> _Dataset entries_
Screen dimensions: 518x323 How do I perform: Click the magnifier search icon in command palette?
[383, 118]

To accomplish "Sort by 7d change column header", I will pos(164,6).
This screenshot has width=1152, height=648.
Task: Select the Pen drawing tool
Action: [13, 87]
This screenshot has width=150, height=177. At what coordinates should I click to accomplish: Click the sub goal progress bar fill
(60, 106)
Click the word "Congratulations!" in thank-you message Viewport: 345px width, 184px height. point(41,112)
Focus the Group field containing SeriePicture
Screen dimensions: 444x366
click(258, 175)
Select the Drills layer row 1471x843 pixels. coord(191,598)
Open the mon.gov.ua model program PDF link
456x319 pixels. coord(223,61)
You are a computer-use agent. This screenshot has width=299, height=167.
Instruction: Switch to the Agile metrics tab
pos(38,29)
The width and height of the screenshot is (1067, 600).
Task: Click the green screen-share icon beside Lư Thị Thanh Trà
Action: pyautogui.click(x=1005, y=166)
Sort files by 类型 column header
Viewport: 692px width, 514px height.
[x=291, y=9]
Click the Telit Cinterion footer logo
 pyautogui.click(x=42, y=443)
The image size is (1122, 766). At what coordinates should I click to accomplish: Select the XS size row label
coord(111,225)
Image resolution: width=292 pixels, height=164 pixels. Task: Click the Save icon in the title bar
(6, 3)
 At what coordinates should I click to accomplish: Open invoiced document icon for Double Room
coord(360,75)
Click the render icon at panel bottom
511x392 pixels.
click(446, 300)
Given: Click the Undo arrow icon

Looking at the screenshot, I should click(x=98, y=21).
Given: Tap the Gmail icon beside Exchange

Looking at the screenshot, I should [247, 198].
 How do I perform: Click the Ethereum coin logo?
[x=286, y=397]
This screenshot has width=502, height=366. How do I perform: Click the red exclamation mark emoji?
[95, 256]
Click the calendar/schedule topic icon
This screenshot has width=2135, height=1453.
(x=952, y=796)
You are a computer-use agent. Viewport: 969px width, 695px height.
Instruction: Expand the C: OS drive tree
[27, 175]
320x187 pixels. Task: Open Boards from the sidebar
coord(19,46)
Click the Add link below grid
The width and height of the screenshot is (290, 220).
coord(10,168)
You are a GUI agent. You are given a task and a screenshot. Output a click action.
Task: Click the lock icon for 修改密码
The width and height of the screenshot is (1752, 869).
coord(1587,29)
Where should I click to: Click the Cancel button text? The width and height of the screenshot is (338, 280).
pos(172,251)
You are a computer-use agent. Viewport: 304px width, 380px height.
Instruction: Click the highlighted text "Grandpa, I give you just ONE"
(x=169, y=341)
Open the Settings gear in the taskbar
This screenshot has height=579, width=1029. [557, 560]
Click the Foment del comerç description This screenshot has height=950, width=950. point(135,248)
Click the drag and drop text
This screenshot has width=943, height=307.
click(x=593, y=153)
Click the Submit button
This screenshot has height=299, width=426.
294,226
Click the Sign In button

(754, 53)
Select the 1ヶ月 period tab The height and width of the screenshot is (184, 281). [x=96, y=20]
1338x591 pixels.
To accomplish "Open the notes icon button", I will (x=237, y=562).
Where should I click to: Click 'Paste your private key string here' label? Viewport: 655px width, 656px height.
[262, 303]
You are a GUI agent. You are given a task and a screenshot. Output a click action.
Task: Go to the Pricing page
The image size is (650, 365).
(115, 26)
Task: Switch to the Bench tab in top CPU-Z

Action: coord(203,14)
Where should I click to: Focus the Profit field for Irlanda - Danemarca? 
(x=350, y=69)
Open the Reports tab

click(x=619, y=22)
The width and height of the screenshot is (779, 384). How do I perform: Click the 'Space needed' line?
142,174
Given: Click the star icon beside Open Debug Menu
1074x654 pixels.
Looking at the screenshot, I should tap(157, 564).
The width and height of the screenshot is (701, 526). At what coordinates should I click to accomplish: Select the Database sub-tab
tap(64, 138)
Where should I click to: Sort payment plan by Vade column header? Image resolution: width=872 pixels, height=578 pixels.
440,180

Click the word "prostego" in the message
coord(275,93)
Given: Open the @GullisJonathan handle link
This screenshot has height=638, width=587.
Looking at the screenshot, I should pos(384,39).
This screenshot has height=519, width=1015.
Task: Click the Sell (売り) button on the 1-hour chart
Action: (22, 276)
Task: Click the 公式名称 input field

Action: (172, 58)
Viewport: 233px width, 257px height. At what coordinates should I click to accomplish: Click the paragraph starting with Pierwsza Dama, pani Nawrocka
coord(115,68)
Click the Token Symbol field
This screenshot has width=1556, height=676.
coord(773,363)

> _To do_
The entire set of records should be returned exactly.

> _Solution for this exercise_
Screen dimensions: 518x323 How do I perform: Click the magnifier search icon in command palette?
[383, 118]

To accomplish "Sort by 7d change column header", I will pos(164,6).
This screenshot has width=1152, height=648.
Task: Select the Pen drawing tool
Action: [13, 87]
This screenshot has width=150, height=177. At what coordinates should I click to accomplish: Click the sub goal progress bar fill
(60, 106)
Click the word "Congratulations!" in thank-you message Viewport: 345px width, 184px height. point(41,112)
Focus the Group field containing SeriePicture
Screen dimensions: 444x366
click(258, 175)
Select the Drills layer row 1471x843 pixels. coord(191,598)
Open the mon.gov.ua model program PDF link
456x319 pixels. coord(223,61)
You are a computer-use agent. This screenshot has width=299, height=167.
Instruction: Switch to the Agile metrics tab
pos(38,29)
The width and height of the screenshot is (1067, 600).
Task: Click the green screen-share icon beside Lư Thị Thanh Trà
Action: pyautogui.click(x=1005, y=166)
Sort files by 类型 column header
Viewport: 692px width, 514px height.
[x=291, y=9]
Click the Telit Cinterion footer logo
 pyautogui.click(x=42, y=443)
The image size is (1122, 766). At what coordinates should I click to accomplish: Select the XS size row label
coord(111,225)
Image resolution: width=292 pixels, height=164 pixels. Task: Click the Save icon in the title bar
(6, 3)
 At what coordinates should I click to accomplish: Open invoiced document icon for Double Room
coord(360,75)
Click the render icon at panel bottom
511x392 pixels.
click(446, 300)
Given: Click the Undo arrow icon

Looking at the screenshot, I should click(x=98, y=21).
Given: Tap the Gmail icon beside Exchange

Looking at the screenshot, I should [247, 198].
 How do I perform: Click the Ethereum coin logo?
[x=286, y=397]
This screenshot has width=502, height=366. How do I perform: Click the red exclamation mark emoji?
[95, 256]
Click the calendar/schedule topic icon
This screenshot has width=2135, height=1453.
(x=952, y=796)
You are a computer-use agent. Viewport: 969px width, 695px height.
Instruction: Expand the C: OS drive tree
[27, 175]
320x187 pixels. Task: Open Boards from the sidebar
coord(19,46)
Click the Add link below grid
The width and height of the screenshot is (290, 220).
coord(10,168)
You are a GUI agent. You are given a task and a screenshot. Output a click action.
Task: Click the lock icon for 修改密码
The width and height of the screenshot is (1752, 869).
coord(1587,29)
Where should I click to: Click the Cancel button text? The width and height of the screenshot is (338, 280).
pos(172,251)
You are a computer-use agent. Viewport: 304px width, 380px height.
Instruction: Click the highlighted text "Grandpa, I give you just ONE"
(x=169, y=341)
Open the Settings gear in the taskbar
This screenshot has height=579, width=1029. [557, 560]
Click the Foment del comerç description This screenshot has height=950, width=950. point(135,248)
Click the drag and drop text
This screenshot has width=943, height=307.
click(x=593, y=153)
Click the Submit button
This screenshot has height=299, width=426.
294,226
Click the Sign In button

(754, 53)
Select the 1ヶ月 period tab The height and width of the screenshot is (184, 281). [x=96, y=20]
1338x591 pixels.
To accomplish "Open the notes icon button", I will (x=237, y=562).
Where should I click to: Click 'Paste your private key string here' label? Viewport: 655px width, 656px height.
[262, 303]
You are a GUI agent. You are given a task and a screenshot. Output a click action.
Task: Go to the Pricing page
The image size is (650, 365).
(115, 26)
Task: Switch to the Bench tab in top CPU-Z

Action: coord(203,14)
Where should I click to: Focus the Profit field for Irlanda - Danemarca? 
(x=350, y=69)
Open the Reports tab

click(x=619, y=22)
The width and height of the screenshot is (779, 384). How do I perform: Click the 'Space needed' line?
142,174
Given: Click the star icon beside Open Debug Menu
1074x654 pixels.
Looking at the screenshot, I should tap(157, 564).
The width and height of the screenshot is (701, 526). At what coordinates should I click to accomplish: Select the Database sub-tab
tap(64, 138)
Where should I click to: Sort payment plan by Vade column header? Image resolution: width=872 pixels, height=578 pixels.
440,180

Click the word "prostego" in the message
coord(275,93)
Given: Open the @GullisJonathan handle link
This screenshot has height=638, width=587.
Looking at the screenshot, I should pos(384,39).
This screenshot has height=519, width=1015.
Task: Click the Sell (売り) button on the 1-hour chart
Action: (22, 276)
Task: Click the 公式名称 input field

Action: (172, 58)
Viewport: 233px width, 257px height. At what coordinates should I click to accomplish: Click the paragraph starting with Pierwsza Dama, pani Nawrocka
coord(115,68)
Click the Token Symbol field
This screenshot has width=1556, height=676.
coord(773,363)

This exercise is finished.